衝突したコンテナ船「フンア・ジュピター」(中央)や巡視艇などが懸命の捜索活動を続ける現場海域(2日午前9時、福岡県沖ノ島沖で、本社ヘリから)

沈没した第18光洋丸(共和水産提供)
 コンテナ船は韓国・釜山から広島県へ向かう途中で、乗っていた韓国、中国人計16人にけがはなかった。

 救助にあたった僚船の乗組員らによると、コンテナ船は船団に向かって真っすぐに進行してきた。付近は真っ暗で、全船がライトを照らし、警笛を鳴らして警告したが、コンテナ船はそのまま速度を落とさず突っ込んできた。

 コンテナ船は事故後、付近の海域で、行方不明者の捜索に加わったという。

 共和水産によると、船団は6月28日、山口県・下関漁港を出港。現場海域でサバやアジ、マグロの幼魚「ヨコワ」漁をし、2日午後に帰港する予定だった。
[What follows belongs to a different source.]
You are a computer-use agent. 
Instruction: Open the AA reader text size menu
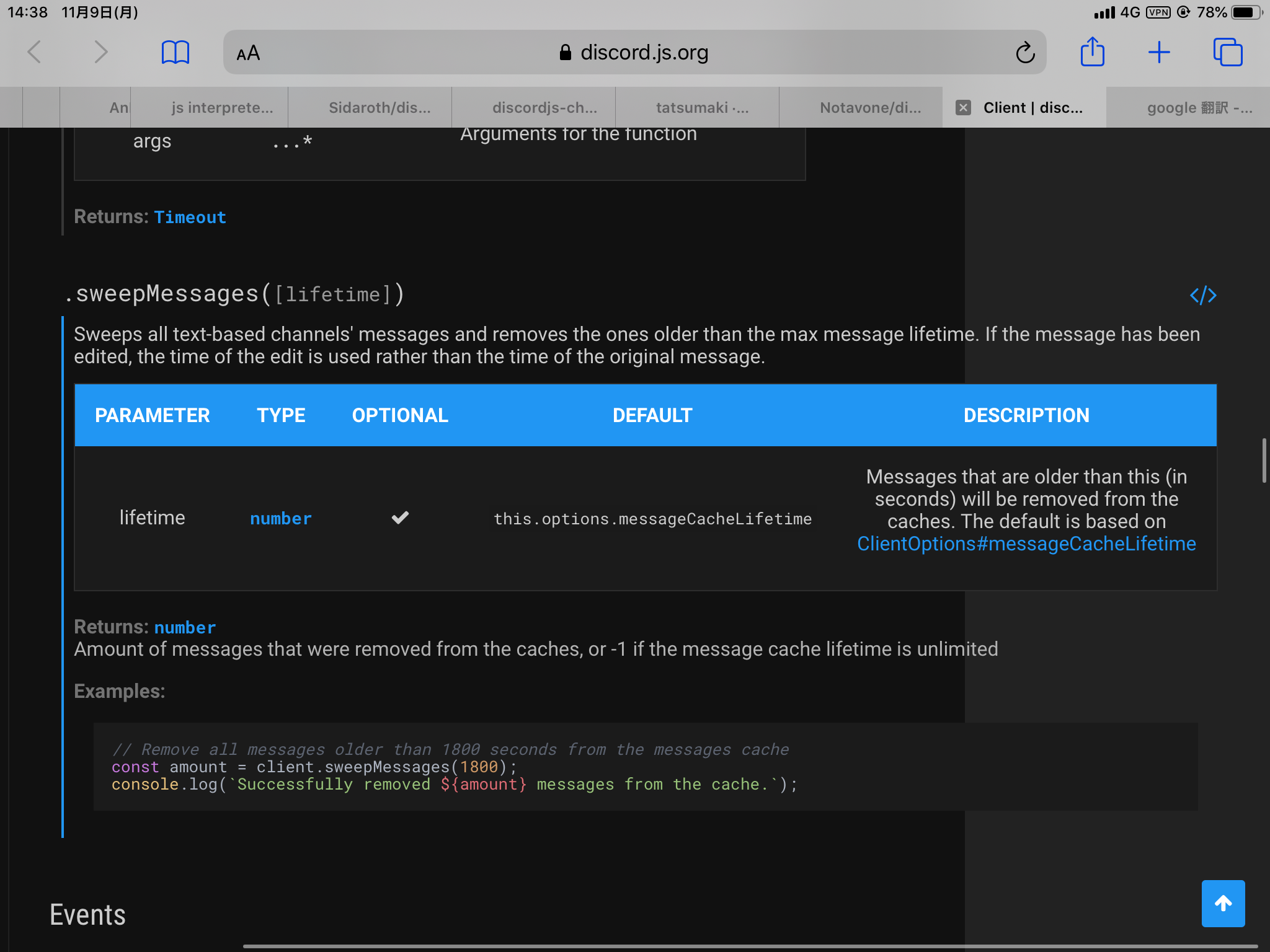point(248,53)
 門司海保によると、当時、現場海域には海上濃霧警報が出され、北北西約12メートルの強風が吹いていたが、波の高さは1メートルと比較的穏やかで、視界も良好だったという。

 ▼他の行方不明者は次の通り。(敬称略)

 漁労長・小島幸則(51)(長崎県上五島町)▽甲板長・新川増美(40)(境港市蓮池町)▽機関員・切江淳一(49)(上五島町)▽調理員・福田博昭(32)(長崎県玉之浦町)▽機関士・池田久(36)(境港市外江町)

 ◆再三の警告“無視” 漁船側「居眠りでは」

 第18光洋丸の乗組員らは僚船に救助され、2日午前6時ごろ、山口県下関市の下関漁港に到着、救急車で次々に病院に運び込まれた。
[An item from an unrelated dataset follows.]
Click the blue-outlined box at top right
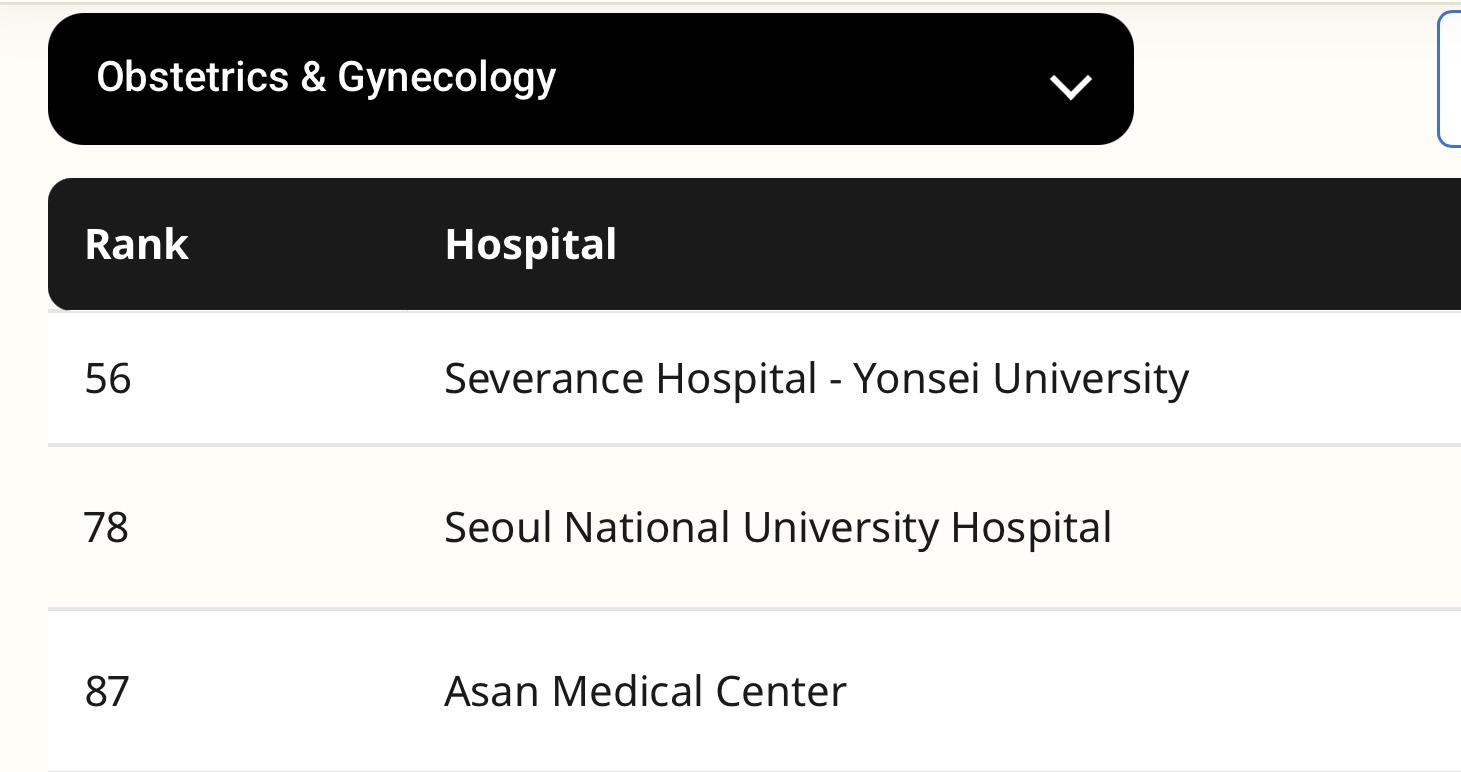Screen dimensions: 1461x772 point(1450,79)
 光洋丸の通信士、松添松好さん(52)らの証言によると、光洋丸が現場海域で操業を始めたのは午前2時過ぎ。間もなくレーダーで約8キロ先のコンテナ船を確認した。

 3、4キロの距離に近づいたころ、肉眼でも見えるようになり、松添さんや小島漁労長、櫨山船長らが汽笛を鳴らしたり、ライトを点滅させたりして警告した。

 ところが、コンテナ船はスピードを緩めないままぐんぐん近付き、左舷中央付近にぶつかった。その瞬間、船は転覆し、1分ほどで沈没したという。

 当時、光洋丸の甲板には10数人の乗組員がおり、巻き網を揚げる作業の準備をしていた。エンジンは停止中。スクリューを回すと、網が絡まって危険なため、船を動かし、回避することはできなかったという。乗組員の大半は救命胴衣を着用していなかった。

 松添さんは「コンテナ船はスピードも緩めず、真っすぐに突っ込んできた。居眠りではないか」と怒りを込めた。機関員の大水信夫さん(46)は「海中に投げ出され、懸命にもがいた。なかなか海面に出れず、死を覚悟した」とショックを隠せない様子。

 甲板で作業中だった榎本勝さん(45)は「行方不明の仲間のことを思うと言葉がない。何が起こったのか、頭が混乱して……」と言葉を切った。

 頭にけがをした甲板員の井手渕貢さん(44)は「ものすごい衝撃だった。海に投げ出されて何かで頭を打ち、その後のことはよく覚えていない」とぼう然とした様子で話した。

 ◆漁船乗組員のうち9人は長崎出身

 光洋丸の乗組員のうち9人は長崎県出身。さらに、このうち4人は巻き網漁が盛んだった同県上五島町の出身者だった。

 上五島町漁協によると、かつては東シナ海を漁場に巻き網漁を展開していたが、20年ほど前から不漁が続き、他県の水産会社の船に乗り組む組合員が増えているという。

 一方、鳥取県境港市の漁業関係者によると、光洋丸の船団は、5隻1組で船団をつくっていた。光洋丸は船団の指揮をとる本船と呼ばれる船で、最近は玄界灘で日中のマグロ漁を行っていたが、事故前日の1日夜、別の船団がサバ漁を行い、大漁だったことから、夜の漁に切り替えたという。

 ◆死亡・不明者の家族ら沈痛

 死亡した山下・網長の長崎県上五島町の実家には、親類らが沈痛な表情で続々と集まった。

 女性の1人は「朝、『亡くなった』と会社から連絡をもらった……」と言葉を詰まらせた。山下・網長の家族は鳥取県境港市に住んでおり、航空機で福岡市に向かったという。

 行方不明の小島・漁労長の同町の自宅には、安否を気遣う親類や近所の人が駆けつけた。親類の1人は「毎月1回は帰ってきていたのに」といたたまれない様子。

 切江機関員の親類の男性は、すぐにも下関に駆けつけるつもりだと話し、福田調理員の妻は、長崎県玉之浦町の自宅で「これからどうすればよいのか、わかりません」と不安そうに話した。